Word and element location records
====

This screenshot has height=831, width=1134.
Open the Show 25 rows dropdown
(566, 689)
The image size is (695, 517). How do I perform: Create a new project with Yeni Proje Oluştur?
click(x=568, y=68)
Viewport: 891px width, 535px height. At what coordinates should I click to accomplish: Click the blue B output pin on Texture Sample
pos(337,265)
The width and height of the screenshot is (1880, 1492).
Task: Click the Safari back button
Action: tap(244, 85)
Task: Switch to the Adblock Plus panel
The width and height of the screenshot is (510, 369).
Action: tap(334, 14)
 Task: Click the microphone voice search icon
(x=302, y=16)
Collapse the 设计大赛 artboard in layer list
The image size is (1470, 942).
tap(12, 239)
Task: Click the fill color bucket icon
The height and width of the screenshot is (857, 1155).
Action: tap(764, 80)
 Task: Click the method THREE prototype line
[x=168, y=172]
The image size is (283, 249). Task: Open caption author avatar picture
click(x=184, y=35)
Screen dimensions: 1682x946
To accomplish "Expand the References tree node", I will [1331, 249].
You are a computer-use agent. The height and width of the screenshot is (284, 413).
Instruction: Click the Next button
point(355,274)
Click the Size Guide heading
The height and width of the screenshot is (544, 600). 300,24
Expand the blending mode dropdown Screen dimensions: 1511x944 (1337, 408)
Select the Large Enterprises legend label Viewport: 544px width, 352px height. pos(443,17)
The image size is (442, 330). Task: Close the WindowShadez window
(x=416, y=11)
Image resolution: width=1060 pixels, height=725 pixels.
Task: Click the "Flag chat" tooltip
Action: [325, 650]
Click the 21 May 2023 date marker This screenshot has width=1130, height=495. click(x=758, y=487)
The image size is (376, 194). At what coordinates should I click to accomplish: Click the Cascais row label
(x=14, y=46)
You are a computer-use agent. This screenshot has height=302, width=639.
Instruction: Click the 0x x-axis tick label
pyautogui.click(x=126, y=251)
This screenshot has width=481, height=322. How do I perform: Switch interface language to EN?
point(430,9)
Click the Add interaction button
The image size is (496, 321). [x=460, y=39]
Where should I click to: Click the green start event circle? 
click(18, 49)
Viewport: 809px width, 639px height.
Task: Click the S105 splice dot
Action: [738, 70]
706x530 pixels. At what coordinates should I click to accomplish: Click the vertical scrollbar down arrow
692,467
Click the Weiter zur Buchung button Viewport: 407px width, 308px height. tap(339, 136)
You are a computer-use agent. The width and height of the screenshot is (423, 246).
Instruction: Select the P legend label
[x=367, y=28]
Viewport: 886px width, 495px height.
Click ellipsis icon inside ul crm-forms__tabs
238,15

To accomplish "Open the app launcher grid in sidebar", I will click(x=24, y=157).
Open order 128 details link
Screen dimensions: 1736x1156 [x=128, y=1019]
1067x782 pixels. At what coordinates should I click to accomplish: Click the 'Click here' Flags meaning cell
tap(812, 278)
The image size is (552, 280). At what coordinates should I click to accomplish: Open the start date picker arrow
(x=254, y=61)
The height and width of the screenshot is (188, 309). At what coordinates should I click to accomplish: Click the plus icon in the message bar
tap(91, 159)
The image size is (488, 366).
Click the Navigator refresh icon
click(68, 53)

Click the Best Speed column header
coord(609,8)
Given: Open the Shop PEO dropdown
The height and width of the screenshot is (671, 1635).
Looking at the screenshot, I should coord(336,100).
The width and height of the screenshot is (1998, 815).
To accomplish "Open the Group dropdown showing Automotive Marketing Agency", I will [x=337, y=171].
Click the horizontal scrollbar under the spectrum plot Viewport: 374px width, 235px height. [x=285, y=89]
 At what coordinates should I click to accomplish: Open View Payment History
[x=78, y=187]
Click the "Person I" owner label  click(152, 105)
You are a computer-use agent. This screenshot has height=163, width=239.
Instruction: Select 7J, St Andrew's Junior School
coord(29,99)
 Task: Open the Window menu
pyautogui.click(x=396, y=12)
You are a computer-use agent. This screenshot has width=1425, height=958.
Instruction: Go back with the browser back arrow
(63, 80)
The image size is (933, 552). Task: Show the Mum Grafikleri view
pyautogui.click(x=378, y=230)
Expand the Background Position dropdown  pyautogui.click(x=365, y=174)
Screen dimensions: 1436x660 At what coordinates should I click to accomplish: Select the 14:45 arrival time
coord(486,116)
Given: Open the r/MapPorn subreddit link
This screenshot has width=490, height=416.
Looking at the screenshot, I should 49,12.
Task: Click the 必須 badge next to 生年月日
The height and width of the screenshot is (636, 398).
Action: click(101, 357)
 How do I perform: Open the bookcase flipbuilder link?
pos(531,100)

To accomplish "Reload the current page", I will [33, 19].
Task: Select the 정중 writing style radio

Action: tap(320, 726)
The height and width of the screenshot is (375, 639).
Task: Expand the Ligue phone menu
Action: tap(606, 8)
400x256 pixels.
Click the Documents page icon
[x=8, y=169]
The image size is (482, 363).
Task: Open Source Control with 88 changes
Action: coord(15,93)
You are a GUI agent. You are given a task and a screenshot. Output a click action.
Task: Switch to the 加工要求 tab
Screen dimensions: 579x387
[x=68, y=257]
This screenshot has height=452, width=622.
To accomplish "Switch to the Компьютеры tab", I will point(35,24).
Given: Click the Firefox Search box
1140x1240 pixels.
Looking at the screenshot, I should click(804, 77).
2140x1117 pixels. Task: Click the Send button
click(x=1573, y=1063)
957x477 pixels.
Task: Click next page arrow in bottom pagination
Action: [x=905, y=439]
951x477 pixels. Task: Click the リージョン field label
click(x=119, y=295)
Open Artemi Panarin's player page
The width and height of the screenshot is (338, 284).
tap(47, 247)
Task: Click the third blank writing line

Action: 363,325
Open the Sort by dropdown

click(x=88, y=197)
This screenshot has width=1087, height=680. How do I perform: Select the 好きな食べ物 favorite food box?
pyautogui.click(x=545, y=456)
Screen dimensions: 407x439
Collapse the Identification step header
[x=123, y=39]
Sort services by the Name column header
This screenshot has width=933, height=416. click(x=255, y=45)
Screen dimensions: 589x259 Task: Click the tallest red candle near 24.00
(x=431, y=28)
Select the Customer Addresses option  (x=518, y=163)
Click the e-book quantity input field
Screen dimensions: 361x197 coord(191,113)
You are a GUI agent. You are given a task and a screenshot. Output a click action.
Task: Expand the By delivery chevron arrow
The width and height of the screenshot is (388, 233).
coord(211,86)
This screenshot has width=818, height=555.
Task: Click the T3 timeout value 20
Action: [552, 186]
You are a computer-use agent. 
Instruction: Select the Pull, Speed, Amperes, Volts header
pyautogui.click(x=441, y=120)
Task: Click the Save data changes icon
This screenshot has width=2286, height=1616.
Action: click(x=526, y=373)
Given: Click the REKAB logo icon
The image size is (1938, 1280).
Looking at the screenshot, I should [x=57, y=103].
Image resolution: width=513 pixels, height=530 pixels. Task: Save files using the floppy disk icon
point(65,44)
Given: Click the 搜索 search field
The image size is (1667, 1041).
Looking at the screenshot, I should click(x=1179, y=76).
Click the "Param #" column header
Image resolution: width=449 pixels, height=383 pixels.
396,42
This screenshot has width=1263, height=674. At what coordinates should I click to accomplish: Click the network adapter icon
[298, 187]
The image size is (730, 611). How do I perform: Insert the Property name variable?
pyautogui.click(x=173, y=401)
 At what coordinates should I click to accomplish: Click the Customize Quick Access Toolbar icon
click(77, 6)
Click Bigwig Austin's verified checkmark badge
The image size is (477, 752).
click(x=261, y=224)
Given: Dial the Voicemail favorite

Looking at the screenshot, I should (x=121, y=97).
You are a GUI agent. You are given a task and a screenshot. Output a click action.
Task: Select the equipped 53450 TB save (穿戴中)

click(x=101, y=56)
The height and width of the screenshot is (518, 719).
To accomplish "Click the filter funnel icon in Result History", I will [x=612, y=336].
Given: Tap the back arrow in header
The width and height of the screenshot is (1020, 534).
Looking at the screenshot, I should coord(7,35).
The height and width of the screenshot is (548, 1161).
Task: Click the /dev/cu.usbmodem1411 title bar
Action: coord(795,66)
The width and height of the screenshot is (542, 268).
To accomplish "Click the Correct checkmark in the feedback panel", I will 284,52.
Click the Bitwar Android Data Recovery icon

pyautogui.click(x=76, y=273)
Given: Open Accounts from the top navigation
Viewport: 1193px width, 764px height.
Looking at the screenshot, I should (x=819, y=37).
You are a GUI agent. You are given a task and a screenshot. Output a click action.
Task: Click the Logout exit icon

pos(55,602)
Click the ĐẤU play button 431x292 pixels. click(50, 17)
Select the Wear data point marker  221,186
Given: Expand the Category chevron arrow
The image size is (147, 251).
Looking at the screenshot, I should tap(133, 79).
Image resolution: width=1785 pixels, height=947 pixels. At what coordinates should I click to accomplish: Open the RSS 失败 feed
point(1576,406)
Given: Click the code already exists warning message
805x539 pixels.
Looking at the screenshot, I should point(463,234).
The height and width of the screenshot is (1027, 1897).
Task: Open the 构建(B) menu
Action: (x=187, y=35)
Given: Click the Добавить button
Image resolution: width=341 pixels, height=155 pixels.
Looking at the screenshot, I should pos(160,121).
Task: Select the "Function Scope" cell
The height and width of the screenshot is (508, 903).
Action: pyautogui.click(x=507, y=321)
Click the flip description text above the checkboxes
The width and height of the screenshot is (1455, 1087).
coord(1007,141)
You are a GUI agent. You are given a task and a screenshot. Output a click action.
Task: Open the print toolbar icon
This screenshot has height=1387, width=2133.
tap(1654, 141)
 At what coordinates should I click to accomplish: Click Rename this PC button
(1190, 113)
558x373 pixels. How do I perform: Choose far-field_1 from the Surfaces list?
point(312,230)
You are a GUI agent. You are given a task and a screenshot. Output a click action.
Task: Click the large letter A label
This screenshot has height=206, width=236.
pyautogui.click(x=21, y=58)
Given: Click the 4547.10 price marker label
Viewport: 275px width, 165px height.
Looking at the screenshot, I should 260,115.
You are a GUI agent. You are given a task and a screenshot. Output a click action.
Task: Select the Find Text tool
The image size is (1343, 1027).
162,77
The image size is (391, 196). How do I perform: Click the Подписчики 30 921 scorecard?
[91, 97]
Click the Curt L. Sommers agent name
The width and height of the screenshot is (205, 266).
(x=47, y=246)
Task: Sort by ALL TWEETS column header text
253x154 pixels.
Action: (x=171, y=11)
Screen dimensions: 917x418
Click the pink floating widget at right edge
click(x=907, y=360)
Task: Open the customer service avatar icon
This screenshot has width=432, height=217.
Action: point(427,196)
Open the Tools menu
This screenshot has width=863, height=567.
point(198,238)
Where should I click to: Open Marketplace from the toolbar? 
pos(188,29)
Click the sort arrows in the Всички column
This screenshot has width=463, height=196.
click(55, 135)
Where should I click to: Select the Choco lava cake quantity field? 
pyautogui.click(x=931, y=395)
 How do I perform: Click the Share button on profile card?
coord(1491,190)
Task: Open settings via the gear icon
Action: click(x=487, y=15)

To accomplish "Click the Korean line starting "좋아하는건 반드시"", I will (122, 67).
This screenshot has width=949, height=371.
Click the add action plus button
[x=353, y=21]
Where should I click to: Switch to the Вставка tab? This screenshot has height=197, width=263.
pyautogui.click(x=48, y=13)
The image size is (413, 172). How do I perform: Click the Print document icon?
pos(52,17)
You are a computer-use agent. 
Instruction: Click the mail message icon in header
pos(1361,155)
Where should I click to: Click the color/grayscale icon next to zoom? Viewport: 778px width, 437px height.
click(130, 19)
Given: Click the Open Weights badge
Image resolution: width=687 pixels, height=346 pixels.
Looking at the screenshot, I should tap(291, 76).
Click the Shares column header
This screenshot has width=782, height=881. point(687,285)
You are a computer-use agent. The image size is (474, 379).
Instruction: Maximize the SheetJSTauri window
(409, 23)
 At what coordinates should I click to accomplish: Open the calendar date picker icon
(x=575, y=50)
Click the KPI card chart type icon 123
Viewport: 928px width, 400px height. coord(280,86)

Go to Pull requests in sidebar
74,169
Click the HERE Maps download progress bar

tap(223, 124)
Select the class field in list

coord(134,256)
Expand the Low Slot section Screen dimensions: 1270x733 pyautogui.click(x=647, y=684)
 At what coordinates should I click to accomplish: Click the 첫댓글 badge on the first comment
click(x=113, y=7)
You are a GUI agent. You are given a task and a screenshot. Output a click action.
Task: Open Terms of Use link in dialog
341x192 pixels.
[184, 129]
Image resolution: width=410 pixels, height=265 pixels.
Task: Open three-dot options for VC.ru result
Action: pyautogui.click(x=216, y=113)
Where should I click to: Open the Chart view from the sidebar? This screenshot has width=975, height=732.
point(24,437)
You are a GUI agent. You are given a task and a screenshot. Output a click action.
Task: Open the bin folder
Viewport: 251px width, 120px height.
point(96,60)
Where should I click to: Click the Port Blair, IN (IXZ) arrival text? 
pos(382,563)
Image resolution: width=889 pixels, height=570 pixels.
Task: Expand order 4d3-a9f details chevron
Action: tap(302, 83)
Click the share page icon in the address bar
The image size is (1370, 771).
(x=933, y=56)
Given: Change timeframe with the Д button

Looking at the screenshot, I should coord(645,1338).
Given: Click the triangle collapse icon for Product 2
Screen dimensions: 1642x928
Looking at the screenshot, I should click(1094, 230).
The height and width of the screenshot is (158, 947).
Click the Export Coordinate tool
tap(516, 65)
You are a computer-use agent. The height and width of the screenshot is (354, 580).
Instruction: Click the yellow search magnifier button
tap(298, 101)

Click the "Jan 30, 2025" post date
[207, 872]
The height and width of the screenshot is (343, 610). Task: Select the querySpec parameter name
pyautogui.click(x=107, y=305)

====

▶ [EXERCISE DIRECTIONS] Copy out the rows word for word, beginning with the line that contains "Click the ĐẤU" and continuing through the line that contains "(1190, 113)", with both of those lines included.

▶ [ANSWER IN FULL]
Click the ĐẤU play button 431x292 pixels. click(50, 17)
Select the Wear data point marker  221,186
Given: Expand the Category chevron arrow
The image size is (147, 251).
Looking at the screenshot, I should tap(133, 79).
Image resolution: width=1785 pixels, height=947 pixels. At what coordinates should I click to accomplish: Open the RSS 失败 feed
point(1576,406)
Given: Click the code already exists warning message
805x539 pixels.
Looking at the screenshot, I should point(463,234).
The height and width of the screenshot is (1027, 1897).
Task: Open the 构建(B) menu
Action: (x=187, y=35)
Given: Click the Добавить button
Image resolution: width=341 pixels, height=155 pixels.
Looking at the screenshot, I should pos(160,121).
Task: Select the "Function Scope" cell
The height and width of the screenshot is (508, 903).
Action: pyautogui.click(x=507, y=321)
Click the flip description text above the checkboxes
The width and height of the screenshot is (1455, 1087).
coord(1007,141)
You are a GUI agent. You are given a task and a screenshot. Output a click action.
Task: Open the print toolbar icon
This screenshot has height=1387, width=2133.
tap(1654, 141)
 At what coordinates should I click to accomplish: Click Rename this PC button
(1190, 113)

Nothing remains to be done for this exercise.